Die Beitragenden des Bandes, hauptsächlich deutsche Germanist_innen, verwenden dabei die Theorie und Begrifflichkeit des einflussreichen französischen Soziologen Pierre Bourdieus (1930-2002). Aus der bourdieuschen Perspektive besteht die menschliche Gesellschaft aus „Feldern“, das heißt Sphären oder Arenen, in denen verschiedene Akteur_innen über Positionen und feldspezifische Belohnungen konkurrieren. In diesem Rahmen wird im Buch die etablierte Geschichte der Gattung Bildungsroman dekonstruiert. Bourdieus theoretische Metaphern werden hier dahingehend weiterentwickelt, dass die Literatur als ein soziales Feld gesehen werden kann, in dem verschiedene Akteur_innen um Feldpositionen ringen. Beschrieben wird etwa wie um 1800 das deutsche literarische Feld überhaupt erst entstanden ist, und zwar durch soziale Tatsachen wie die Entwicklung von Pressefreiheit, Universitäten und anderen Bildungsinstitutionen. Das damals entstandene deutsche literarische Feld funktioniert in diesem theoretischen Sinne wie jedes andere bourdieusche Feld. In diesem Bild werden konsensuelle gattungsgeschichtliche Gegebenheiten hinterfragt – warum zum Beispiel gerade Goethes Wilhelm Meisters Lehrjahre in die angesehene Feldposition des Gattungsbegründers bzw. des Prototyps einer Gattung einsortiert wurde, und eben nicht andere Romane dieser Zeit, die über die gleichen literarischen Merkmale verfügten?
Das Buch verortet sich zwar bewusst innerhalb der Germanistik, es fehlt aber trotzdem die detailliert internationale Perspektive, zumal das Genre des deutschsprachigen Bildungsromans größten Einfluss auf die allgemeine Literatur hatte. So wird etwa in mehreren Ländern der deutsche Begriff ‚Bildungsroman’ für Coming-Of-Age-Romane verwendet. Gerade der im Buch erfolgreich entwickelte theoretische Rahmen bietet die entsprechenden Werkzeuge für die Auseinandersetzung mit gattungsgeschichtlichen Fragen auf einer transnationalen Ebene: Wie kommt es beispielsweise dazu, dass sich ein Roman über die Jugendjahre eines Mädchens oder Knabens in Länder außerhalb Europas als Bildungsroman klassifizieren lässt?

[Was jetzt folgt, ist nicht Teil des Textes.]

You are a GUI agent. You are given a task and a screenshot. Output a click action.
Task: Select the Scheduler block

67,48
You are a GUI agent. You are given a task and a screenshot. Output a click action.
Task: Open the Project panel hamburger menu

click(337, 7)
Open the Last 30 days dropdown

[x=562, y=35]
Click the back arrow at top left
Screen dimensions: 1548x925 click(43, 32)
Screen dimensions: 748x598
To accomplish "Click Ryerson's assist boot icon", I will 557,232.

Das beste Beispiel zur Relevanz des sozialen beziehungsweise literarischen Feldes im Vergleich zu den rein textuellen Merkmalen der Gattungszuschreibung und Rezeption eines Buches, bietet die Welt außerhalb des deutschen bzw. literarischen Feldes. So zeigt etwa Simone Schiedermair in ihrem Beitrag, wie schnell sich die Zuschreibung eines Buches ändern kann, wenn es in eine andere Sprache übersetzt und damit auf eine andere Kultur oder ein anderes literarisches Feld bezogen wird. Schiedermair untersucht das Fallbeispiel eines Buches, das in Deutschland explizit als Bildungsroman gelesen und verhandelt wurde, aber nach der Übersetzung in der skandinavischen Literaturwelt nur als ein „DDR-Roman“ rezipiert wurde.

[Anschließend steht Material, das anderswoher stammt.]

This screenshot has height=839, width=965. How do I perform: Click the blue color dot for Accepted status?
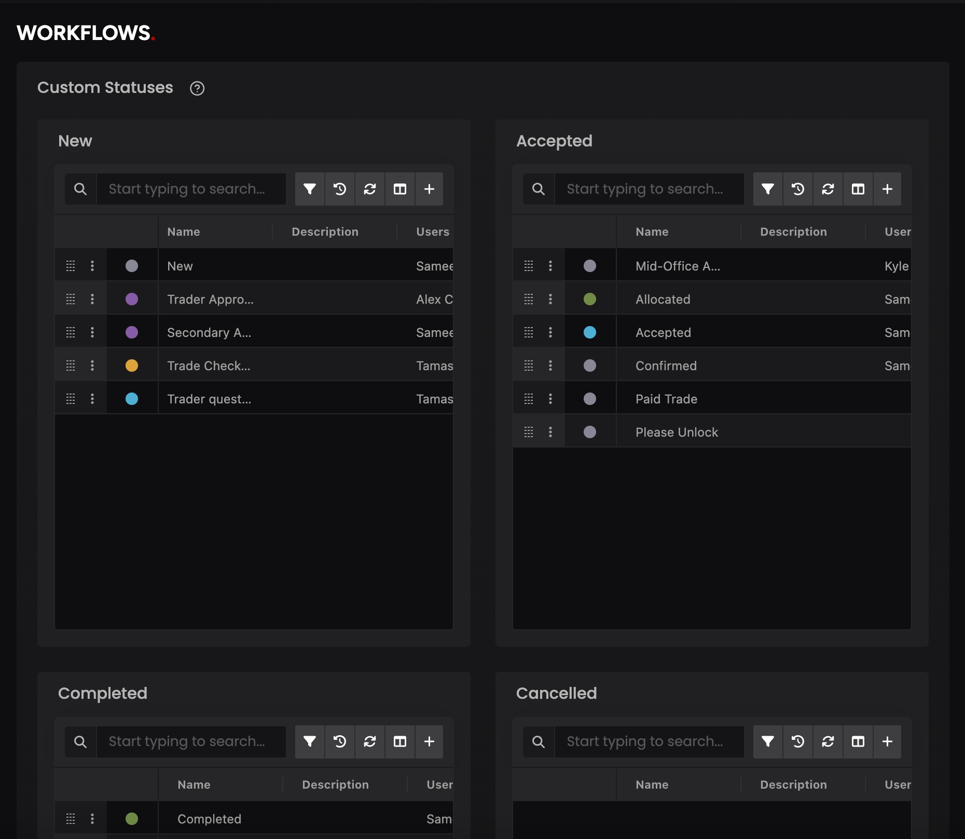[590, 332]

Insgesamt erzeugt die durchdachte Anwendung von Bourdieus Feldtheorie erhellende Ergebnisse, die uns traditionelle, verfestigte Kategorien in der Literaturwissenschaft und Gattungsgeschichte neu denken lässt. Der Sammelband als Ganzes bietet einen wichtigen Beitrag zur Literatursoziologe und Gattungsforschung, indem er die bourdieuschen Metaphern und Modellen aussagekräftig verwendet und weiterentwickelt. Er kann als Beispiel und Vorbild für zukünftige Auseinandersetzungen mit Fragen zur Kanonisierung, Gattungsbegründung und Gattungswandel verwendet werden – sowohl mit Blick auf Bildungsromane, als auch hinsichtlich anderer Genres im internationalen Zusammenhang.
English Abstract
Questioning the History of the Bildungsroman with Pierre Bourdieu
The edited volume Der Bildungsroman im literarischen Feld sketches an alternative history of the ‘Bildungsroman’ genre through a careful observation of reception and secondary literature. By applying Pierre Bourdieu´s field theory, the book depicts the German literary world as a literary field where the authors as social agents are fighting over positions. It traces the development of the German Bildungsroman from its beginning until today, asking how it happens that some novels are considered central in the genres canon, while others with exactly the same textual features are not. This innovative approach proves to be convincing and develops a theoretical framework that seems promising for dealing with future questions about the development and differentiation of literary genres.